Starke Industrielobbyisten und die Verhandlungen zum geplanten TTIP-Freihandelsabkommen mit den USA: Es gibt viele Gründe, warum bestimmte giftige Chemikalien schließlich auf dem Markt sind – das zeigen bislang unveröffentlichte Dokumente der EU-Kommission. Die giftigen Chemikalien sind sogenannte endokrine Disruptoren. Sie stecken in Plastik, Kosmetika und Pestiziden – als Weichmacher, Dioxine, PCB oder Bisphenol A, dessen Verwendung die EU 2011 eingeschränkt hat. Korrekterweise, denn selbst kleinste Mengen können dauerhafte Schäden verursachen, wenn etwa Embryos damit in Kontakt kommen. Im Jahre 2009 entschied das Europaparlament deshalb, dass die Chemikalien reguliert und viele Produkte wohl verboten werden müssten. Bis Ende 2013 hatte die EU-Kommission dafür Zeit.

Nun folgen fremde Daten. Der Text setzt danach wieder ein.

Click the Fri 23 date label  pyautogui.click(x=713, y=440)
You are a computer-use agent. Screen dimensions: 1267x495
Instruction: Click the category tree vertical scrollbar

Die Generaldirektion Umwelt (DG ENV) übernimmt die Führung und lässt sich einen Überblick übern Stand der Forschung zusammenstellen – weiterhin von welchem Deutschen Andreas Kortenkamp – einem der weltweit führenden Endokrinologen. Sein Bericht empfiehlt eine strenge Regulierung. Dafür müssten zunächst zuverlässige Tests entwickelt werden, um festzustellen, welche Chemikalien auf das Hormonsystem wirken – im zweiten Schritt müssen klare Kriterien für die Zulassung oder ein Verbot definiert werden.